Key civil liberties are closely tied to the right of property. The right to free development of one’s personality (Art. 2 GG), freedom of movement (Art. 11 GG) and freedom of occupation (Art. 12 GG) all presuppose, in practice, that the individual commands sound financial means. A property owner, for example, enjoys greater security in old age or in business ventures because part of their wealth is firmly anchored. To strip a person of their real-estate ownership – whether formally through expropriation or de facto through subsequent statutory requirements – is to interfere directly with their freedom of action. Property therefore secures not only asset value but also the ability to lead a self-determined life. Whoever loses their home loses not merely possessions, but part of their personal scope for action.
Formally, expropriation under Art. 14(3) GG is permissible only where it serves the common good – and it must always be accompanied by adequate compensation. Such formal expropriations (for transport or infrastructure projects, say) are comparatively rare in Germany. Far more common are general provisions defining the content and limits of property: statutes and regulations can prescribe how property may be used or altered without any formal expropriation procedure. Concretely, this means new energy standards or fire-safety requirements can compel conversions and generate costs. Municipal instruments such as rights of first refusal on land sales or development charges for roads and utility lines likewise encroach on property. All these measures effectively reduce the value of property without any need for formal expropriation.
For wealthy property holders this means: property and liberty rights are in principle strongly protected, yet they have clear limits. Through laws, regulations or taxes the state can intervene in real-estate ownership at any time in order to pursue objectives of the common good. Current debates over additional wealth levies or special taxes show how quickly the political framework can change – even where such measures are often never enacted. Anyone seeking to protect their wealth responsibly should therefore know their legal position and make provision early. Only thus can personal freedom be preserved and real-estate assets effectively secured.
How the State Can Reach Into Real-Estate Wealth
In practice the state intervenes in real-estate wealth in many ways – often without any formal expropriation. Among the best-known measures are taxes and levies: annual real-property tax (Grundsteuer) burdens every property, real-estate transfer tax (Grunderwerbsteuer) falls due on purchase, and high inheritance or gift tax can swallow a large share of the value. Alongside these are further direct and indirect forms of access, such as special levies, regulations or mandatory measures. Examples include:
- Inheritance and gift tax: High property values often lead to enormous tax demands which, without adequate reserves, can force a partial sale or trigger a liquidity crunch. The tax-free allowances are limited, so the very wealthy usually have to pay.

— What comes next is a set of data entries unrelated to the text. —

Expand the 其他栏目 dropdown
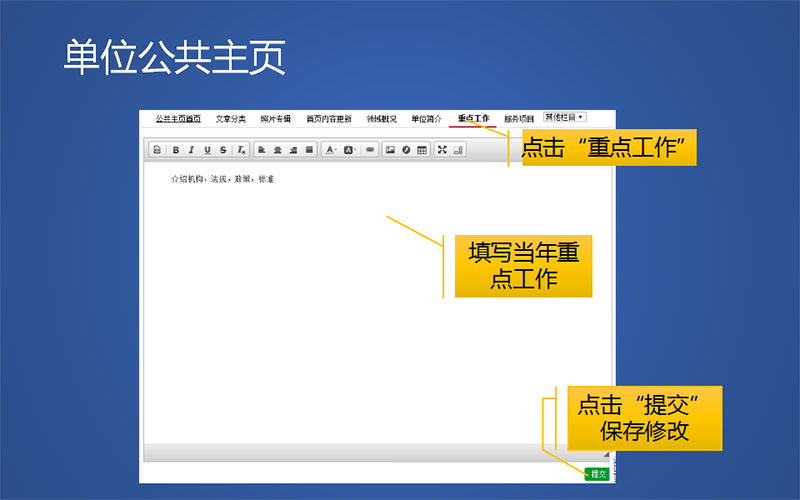This screenshot has width=800, height=500. 565,117
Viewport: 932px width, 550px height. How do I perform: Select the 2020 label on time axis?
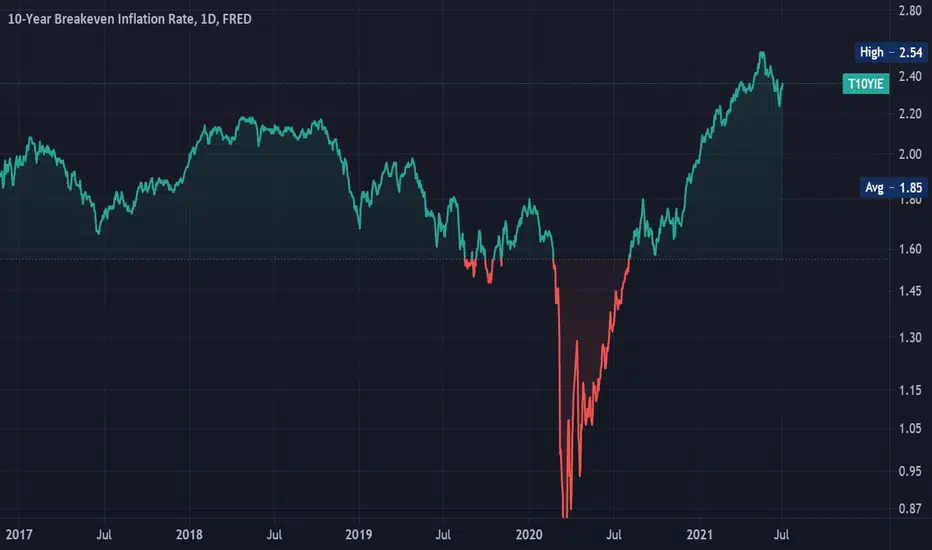[529, 535]
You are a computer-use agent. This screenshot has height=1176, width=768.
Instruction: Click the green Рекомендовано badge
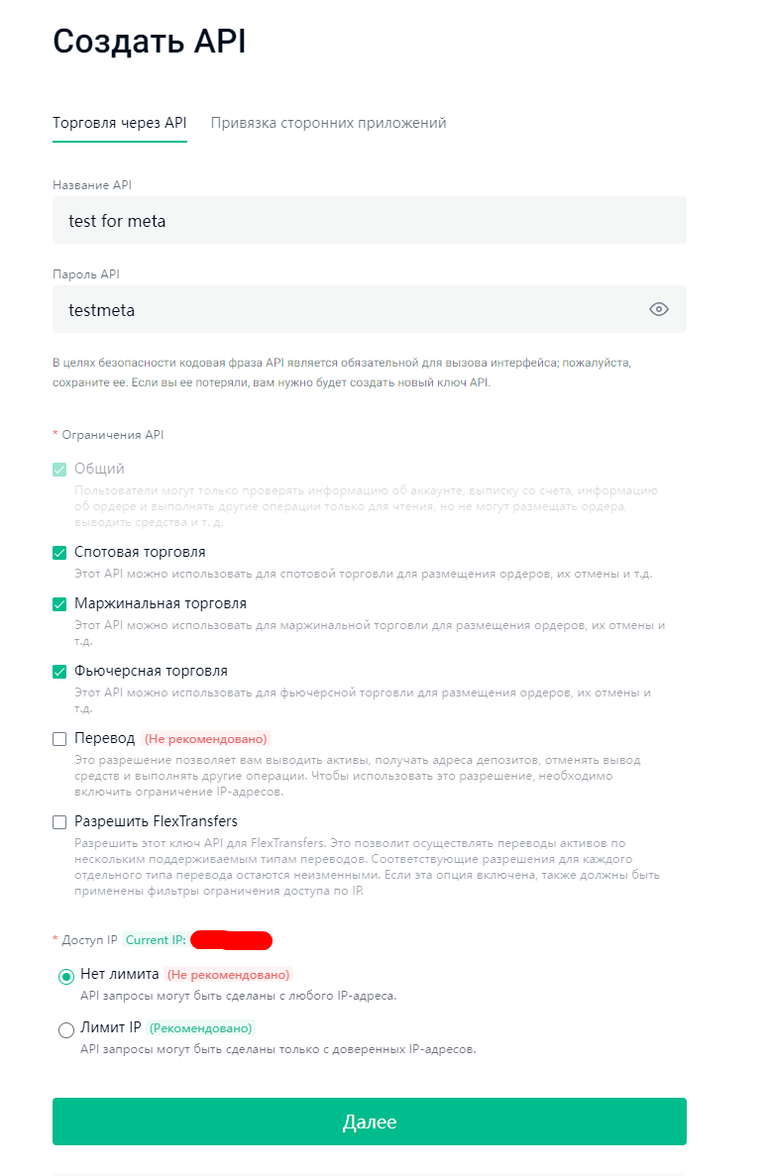(202, 1028)
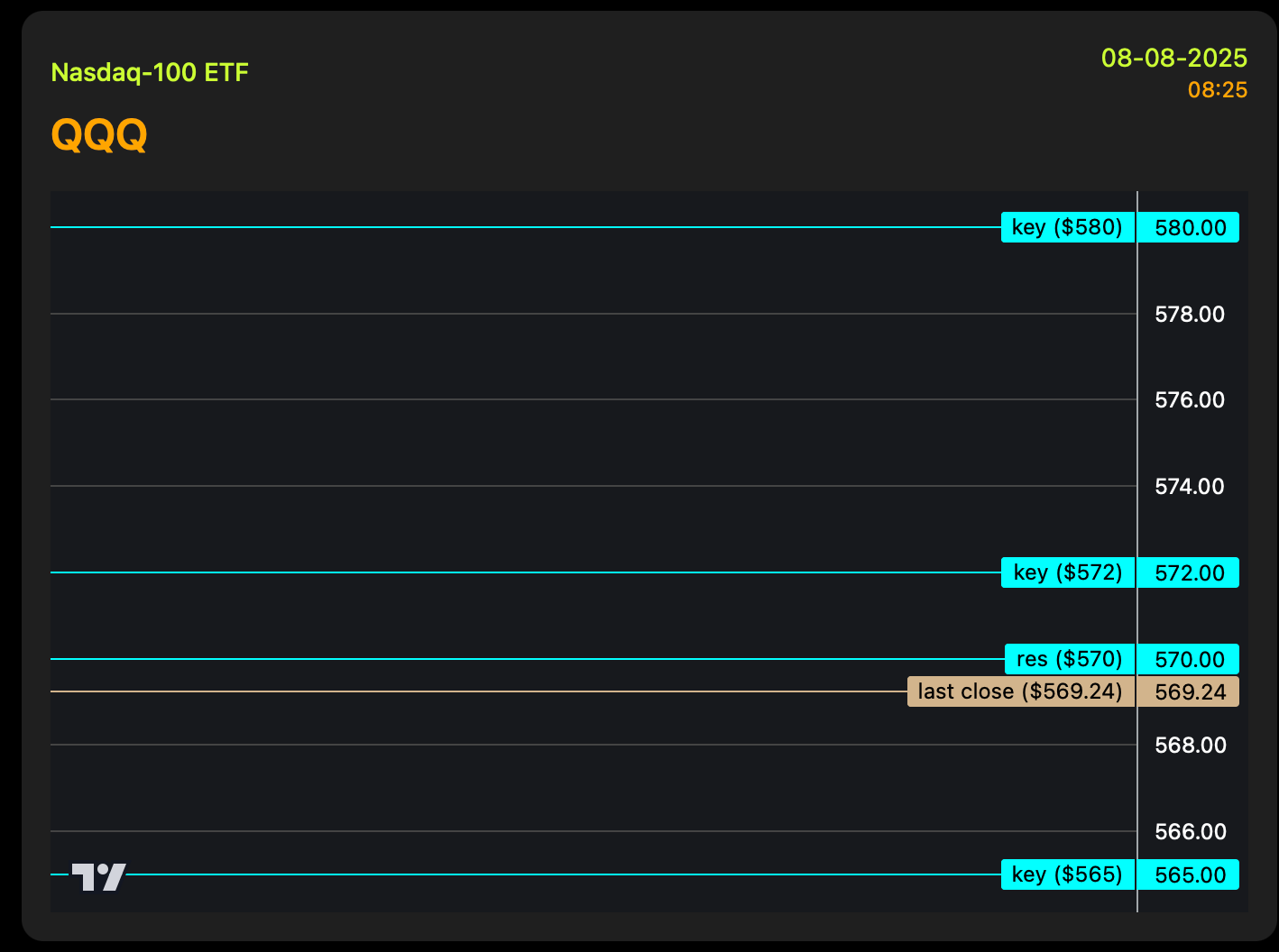Image resolution: width=1279 pixels, height=952 pixels.
Task: Click the 566.00 price axis value
Action: 1190,832
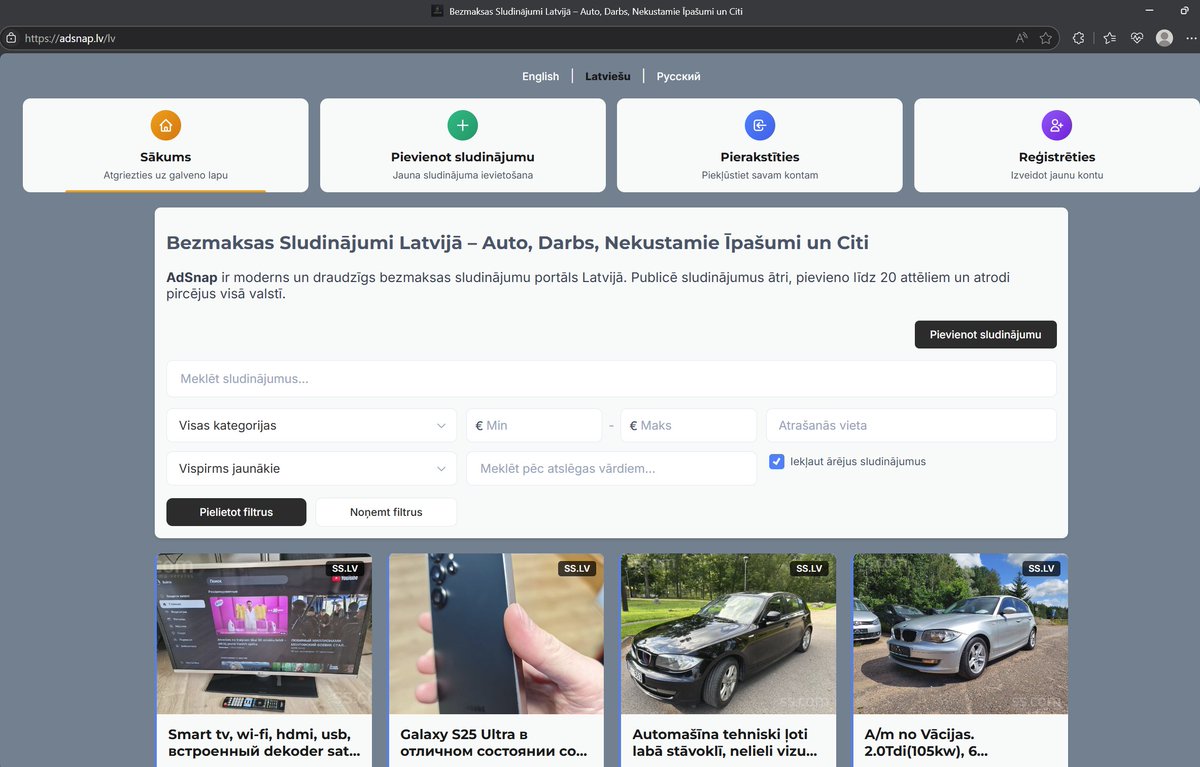The image size is (1200, 767).
Task: Open the Visas kategorijas dropdown
Action: 310,425
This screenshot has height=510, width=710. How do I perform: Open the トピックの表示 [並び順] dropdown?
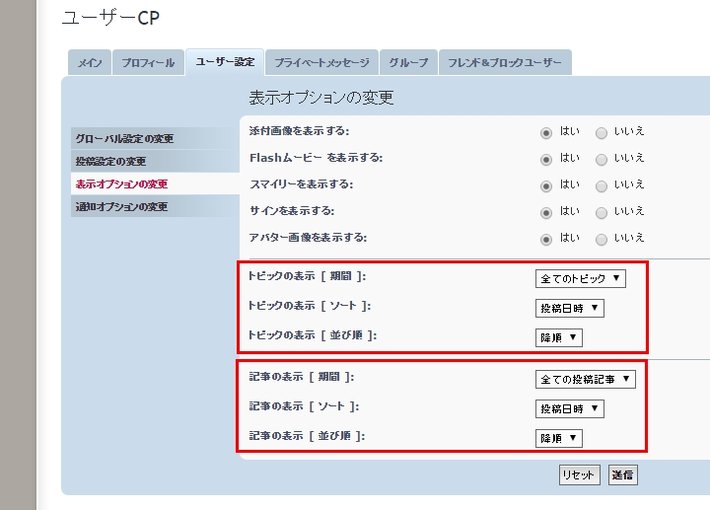[559, 338]
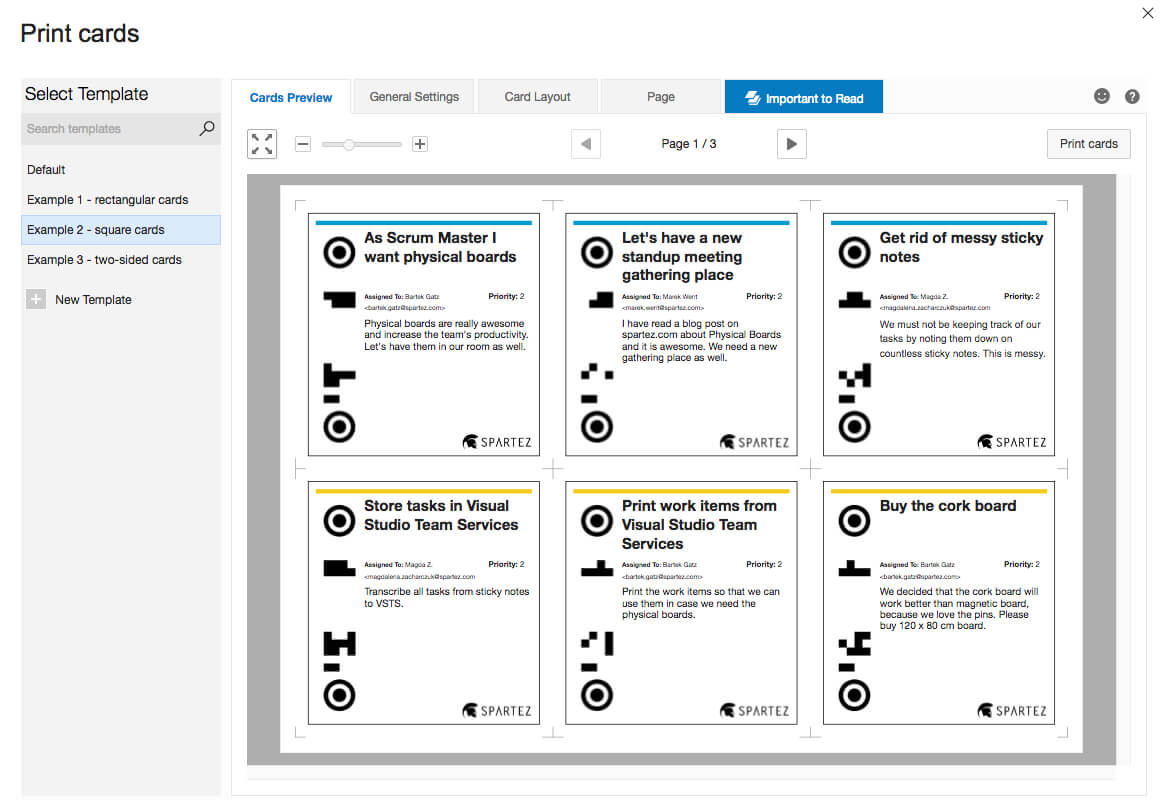Go to the previous page arrow
Image resolution: width=1165 pixels, height=800 pixels.
point(586,144)
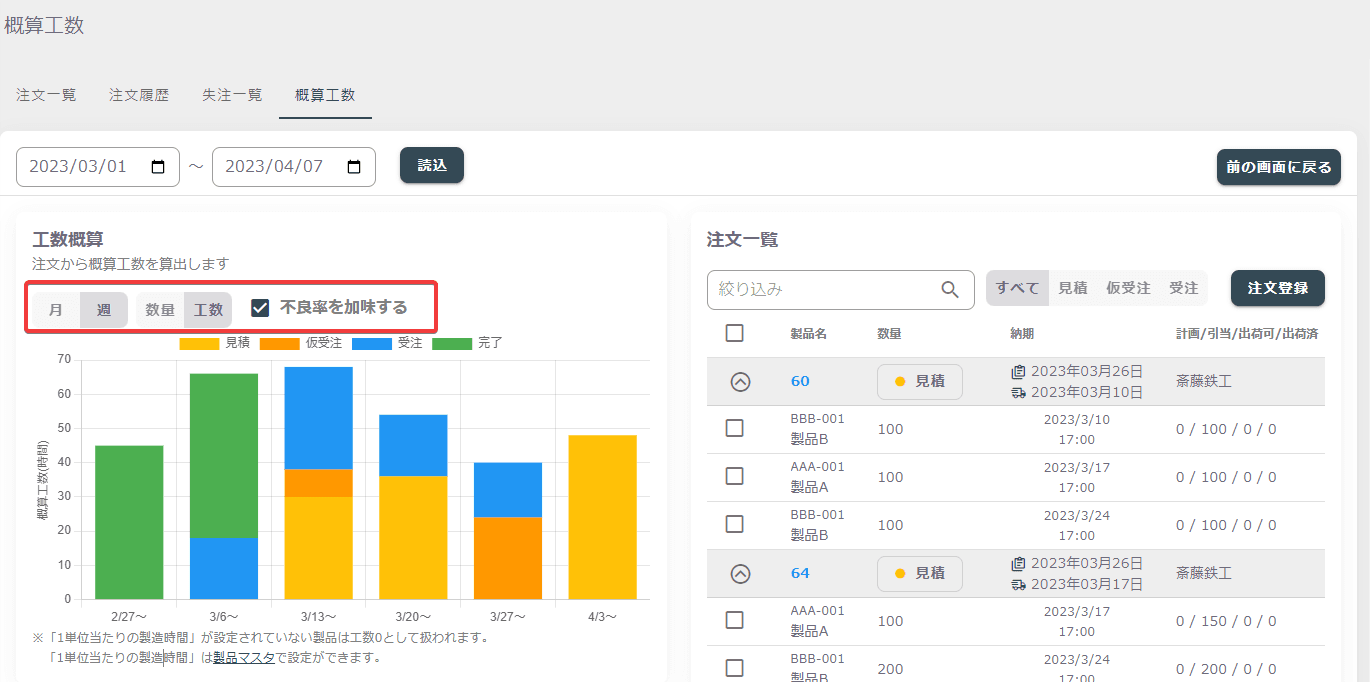The image size is (1370, 682).
Task: Open the 失注一覧 tab
Action: [x=232, y=95]
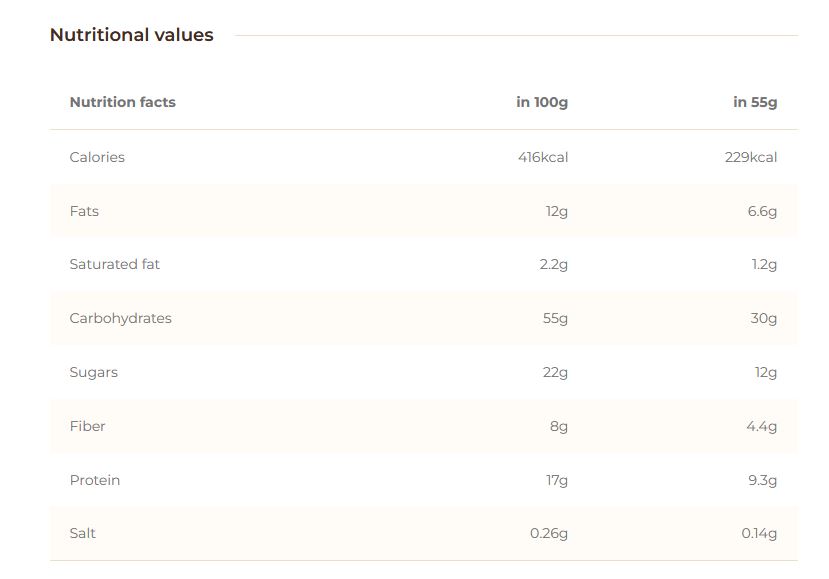Image resolution: width=829 pixels, height=579 pixels.
Task: Click the 0.26g salt value
Action: [549, 533]
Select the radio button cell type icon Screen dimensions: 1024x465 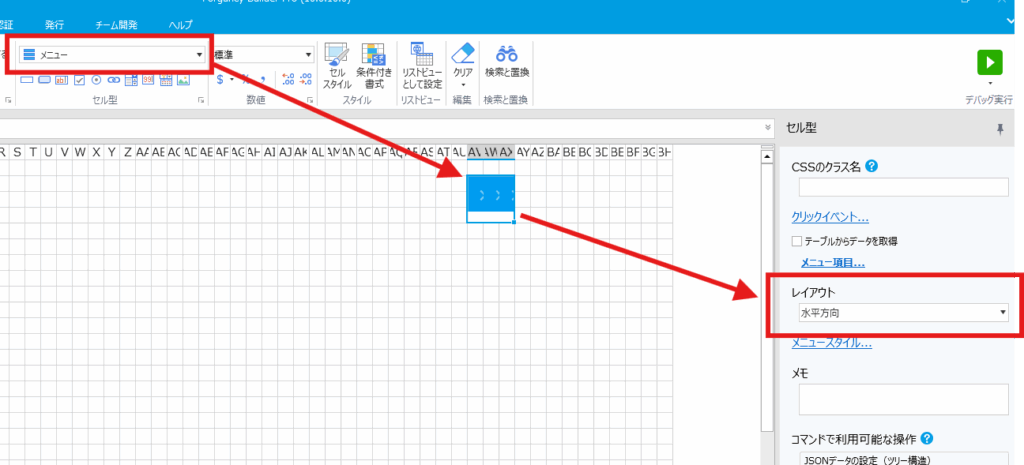tap(96, 80)
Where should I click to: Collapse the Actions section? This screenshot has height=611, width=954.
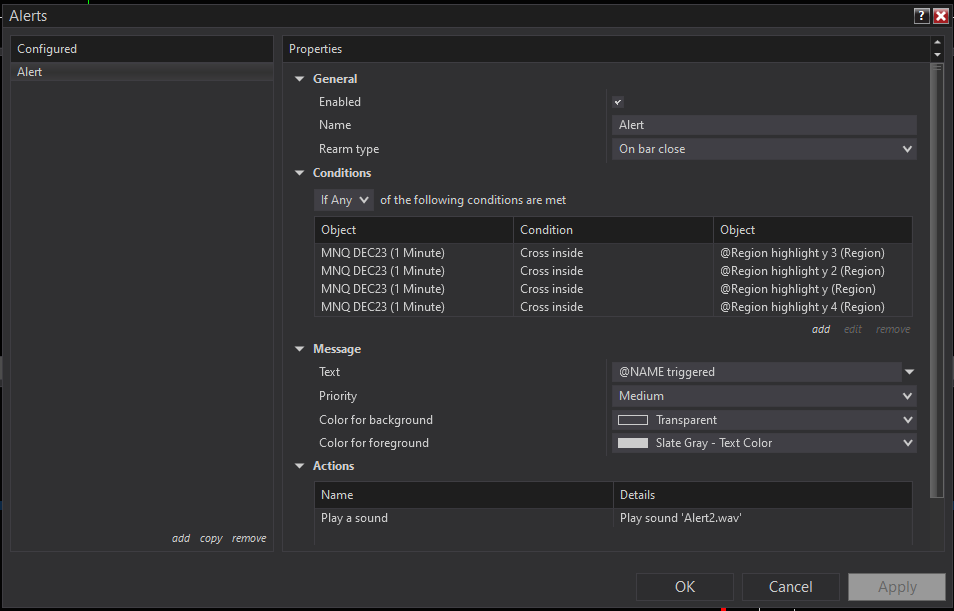[x=299, y=466]
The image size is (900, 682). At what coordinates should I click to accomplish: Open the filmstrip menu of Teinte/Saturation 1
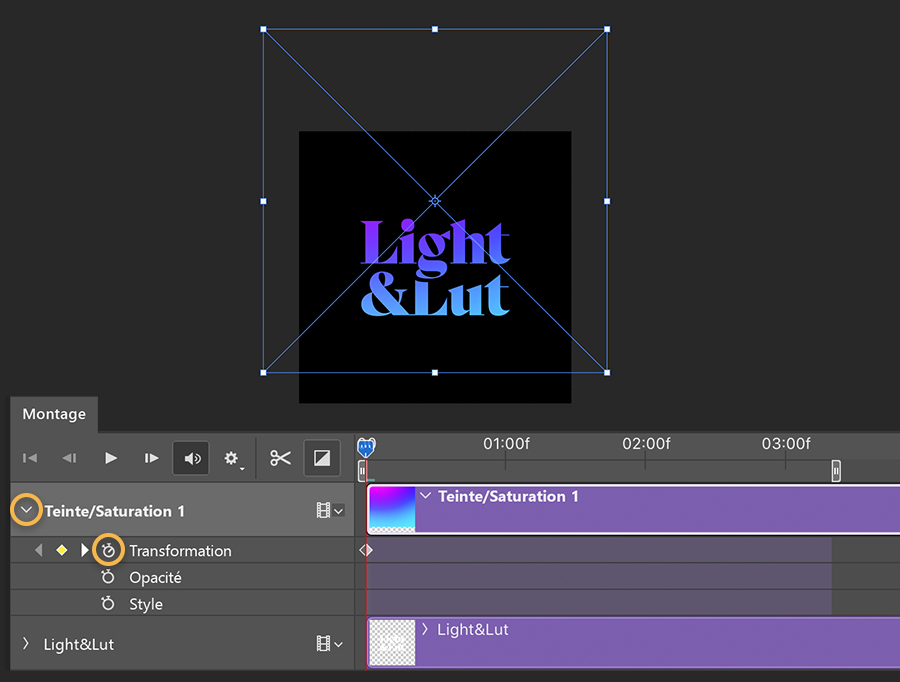click(330, 510)
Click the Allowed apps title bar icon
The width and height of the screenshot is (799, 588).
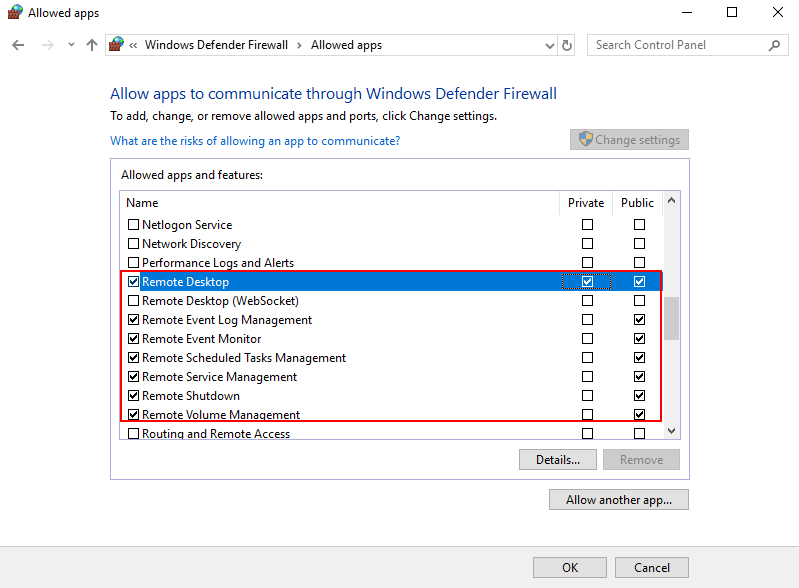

- Real-property tax and real-estate transfer tax: These levies apply in principle to every owner. The real-property tax (Grundsteuer) is payable annually and burdens every holding; the real-estate transfer tax (Grunderwerbsteuer) falls due once on purchase. Over the long term both erode the return or the available capital.
- Compulsory levies and charges: Municipalities frequently impose additional costs for infrastructure works (e.g. development charges for roads or sewer connections) or apportioned contributions for redevelopment schemes. Such compulsory levies can place a heavy strain on liquidity, because the owner must pay immediately even if the construction took place several years earlier.
- Rights of pre-emption and disposal: In many cases towns and municipalities hold statutory rights of first refusal over land. When you sell your property, for instance, the municipality may step in to acquire it itself (for social housing, say). This gives the state indirect influence over price formation.
- Regulatory restrictions: New building laws, bans on misuse of residential space (e.g. limits on holiday-let use) or strict environmental requirements (such as retrofitted insulation obligations) force owners into investment. These rules reduce flexibility and indirectly diminish a property’s market value.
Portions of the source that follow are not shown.